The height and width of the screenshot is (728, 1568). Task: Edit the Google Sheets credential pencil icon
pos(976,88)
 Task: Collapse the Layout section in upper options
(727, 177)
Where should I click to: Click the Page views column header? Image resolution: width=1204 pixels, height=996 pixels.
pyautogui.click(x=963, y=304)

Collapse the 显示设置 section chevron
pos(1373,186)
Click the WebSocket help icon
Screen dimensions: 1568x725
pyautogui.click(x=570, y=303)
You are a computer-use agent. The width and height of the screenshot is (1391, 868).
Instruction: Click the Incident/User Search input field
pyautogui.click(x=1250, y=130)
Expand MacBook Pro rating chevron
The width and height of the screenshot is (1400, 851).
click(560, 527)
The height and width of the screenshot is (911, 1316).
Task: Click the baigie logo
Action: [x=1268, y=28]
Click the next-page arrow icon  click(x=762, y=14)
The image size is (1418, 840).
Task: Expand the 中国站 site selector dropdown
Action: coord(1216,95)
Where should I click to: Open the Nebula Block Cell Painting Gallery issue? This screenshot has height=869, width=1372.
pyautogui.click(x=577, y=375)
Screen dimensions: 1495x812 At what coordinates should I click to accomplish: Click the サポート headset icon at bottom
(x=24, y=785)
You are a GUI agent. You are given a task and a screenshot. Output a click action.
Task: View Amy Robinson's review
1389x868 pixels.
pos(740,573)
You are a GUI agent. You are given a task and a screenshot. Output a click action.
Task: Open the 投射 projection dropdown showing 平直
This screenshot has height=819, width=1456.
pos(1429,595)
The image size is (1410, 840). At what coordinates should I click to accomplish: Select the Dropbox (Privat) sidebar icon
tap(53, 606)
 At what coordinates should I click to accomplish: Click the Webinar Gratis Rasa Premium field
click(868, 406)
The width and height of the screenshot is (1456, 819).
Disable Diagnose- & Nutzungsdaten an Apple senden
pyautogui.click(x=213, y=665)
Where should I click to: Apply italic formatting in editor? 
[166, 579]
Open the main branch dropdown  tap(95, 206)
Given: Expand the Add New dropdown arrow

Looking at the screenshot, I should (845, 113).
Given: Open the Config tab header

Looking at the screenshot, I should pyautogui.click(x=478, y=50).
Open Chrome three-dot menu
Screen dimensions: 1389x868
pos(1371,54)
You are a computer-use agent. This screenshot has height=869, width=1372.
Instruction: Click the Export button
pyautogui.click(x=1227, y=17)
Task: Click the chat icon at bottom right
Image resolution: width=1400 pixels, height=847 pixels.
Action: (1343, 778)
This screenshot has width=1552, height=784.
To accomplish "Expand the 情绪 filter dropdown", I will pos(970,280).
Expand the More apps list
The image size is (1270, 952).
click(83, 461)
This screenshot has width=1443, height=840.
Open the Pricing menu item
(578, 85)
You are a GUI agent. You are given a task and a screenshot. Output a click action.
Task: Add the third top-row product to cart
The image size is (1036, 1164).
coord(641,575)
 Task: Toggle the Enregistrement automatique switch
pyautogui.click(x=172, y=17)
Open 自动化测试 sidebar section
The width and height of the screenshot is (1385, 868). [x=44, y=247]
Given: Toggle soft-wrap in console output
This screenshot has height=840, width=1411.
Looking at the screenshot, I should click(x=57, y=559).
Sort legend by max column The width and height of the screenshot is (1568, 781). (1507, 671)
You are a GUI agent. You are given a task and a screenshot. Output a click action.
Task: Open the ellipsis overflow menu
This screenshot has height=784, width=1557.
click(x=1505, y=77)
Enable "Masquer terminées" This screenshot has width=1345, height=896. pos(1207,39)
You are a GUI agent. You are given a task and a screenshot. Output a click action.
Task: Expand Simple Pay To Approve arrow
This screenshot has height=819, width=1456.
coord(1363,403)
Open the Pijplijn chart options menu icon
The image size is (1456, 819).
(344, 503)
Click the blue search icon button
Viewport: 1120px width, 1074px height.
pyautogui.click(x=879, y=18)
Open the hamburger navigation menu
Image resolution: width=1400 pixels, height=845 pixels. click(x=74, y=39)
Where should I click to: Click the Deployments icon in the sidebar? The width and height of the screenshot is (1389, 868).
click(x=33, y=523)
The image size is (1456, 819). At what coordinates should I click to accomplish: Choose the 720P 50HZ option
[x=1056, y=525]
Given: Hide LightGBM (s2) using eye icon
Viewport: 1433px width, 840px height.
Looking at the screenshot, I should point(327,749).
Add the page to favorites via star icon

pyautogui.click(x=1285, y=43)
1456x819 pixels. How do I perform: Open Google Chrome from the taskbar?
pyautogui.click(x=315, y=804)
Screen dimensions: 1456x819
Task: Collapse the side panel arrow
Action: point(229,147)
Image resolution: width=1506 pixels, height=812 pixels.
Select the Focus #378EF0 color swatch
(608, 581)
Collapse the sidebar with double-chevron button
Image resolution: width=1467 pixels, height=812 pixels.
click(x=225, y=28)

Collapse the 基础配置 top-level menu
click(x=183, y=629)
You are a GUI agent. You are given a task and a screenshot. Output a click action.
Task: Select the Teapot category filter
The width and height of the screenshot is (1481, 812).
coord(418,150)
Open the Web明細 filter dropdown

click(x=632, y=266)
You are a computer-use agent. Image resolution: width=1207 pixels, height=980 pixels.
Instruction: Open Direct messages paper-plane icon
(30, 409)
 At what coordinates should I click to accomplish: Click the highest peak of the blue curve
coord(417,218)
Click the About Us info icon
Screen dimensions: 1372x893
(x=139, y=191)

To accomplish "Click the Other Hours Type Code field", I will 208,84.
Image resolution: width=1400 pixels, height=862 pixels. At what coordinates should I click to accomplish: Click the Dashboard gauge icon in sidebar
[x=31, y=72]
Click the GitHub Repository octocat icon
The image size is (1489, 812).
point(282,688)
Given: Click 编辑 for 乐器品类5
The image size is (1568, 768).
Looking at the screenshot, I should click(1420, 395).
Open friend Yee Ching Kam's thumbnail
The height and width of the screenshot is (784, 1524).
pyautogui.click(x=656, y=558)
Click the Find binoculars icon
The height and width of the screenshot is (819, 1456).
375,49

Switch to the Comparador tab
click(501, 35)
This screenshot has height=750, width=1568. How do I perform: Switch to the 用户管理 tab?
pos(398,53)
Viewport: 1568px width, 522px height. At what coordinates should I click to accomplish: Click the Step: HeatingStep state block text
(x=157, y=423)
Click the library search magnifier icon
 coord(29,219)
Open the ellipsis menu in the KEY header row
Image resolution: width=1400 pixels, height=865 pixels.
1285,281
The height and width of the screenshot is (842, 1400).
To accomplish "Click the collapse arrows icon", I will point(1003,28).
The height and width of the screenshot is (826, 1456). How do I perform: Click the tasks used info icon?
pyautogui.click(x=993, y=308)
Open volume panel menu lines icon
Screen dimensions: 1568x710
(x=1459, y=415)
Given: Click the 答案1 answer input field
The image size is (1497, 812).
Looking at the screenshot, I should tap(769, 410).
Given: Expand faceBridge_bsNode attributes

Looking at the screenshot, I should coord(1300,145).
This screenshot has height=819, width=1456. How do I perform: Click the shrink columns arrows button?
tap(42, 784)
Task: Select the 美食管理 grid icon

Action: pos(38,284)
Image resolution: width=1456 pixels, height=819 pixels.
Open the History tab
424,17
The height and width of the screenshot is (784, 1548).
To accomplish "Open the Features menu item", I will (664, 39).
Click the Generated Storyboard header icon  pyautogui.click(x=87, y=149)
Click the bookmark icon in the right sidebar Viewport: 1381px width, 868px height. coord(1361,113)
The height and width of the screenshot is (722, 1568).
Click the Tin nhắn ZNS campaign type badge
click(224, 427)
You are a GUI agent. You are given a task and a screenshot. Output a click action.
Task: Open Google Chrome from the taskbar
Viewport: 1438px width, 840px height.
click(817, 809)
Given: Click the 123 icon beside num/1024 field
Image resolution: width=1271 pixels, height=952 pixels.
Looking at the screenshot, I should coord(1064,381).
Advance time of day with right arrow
□ □ □ □ □
TASK DESCRIPTION ->
Copy all lines above where "with" is present.

EXPECTED OUTPUT ->
Collapse the sidebar with double-chevron button
Advance time of day with right arrow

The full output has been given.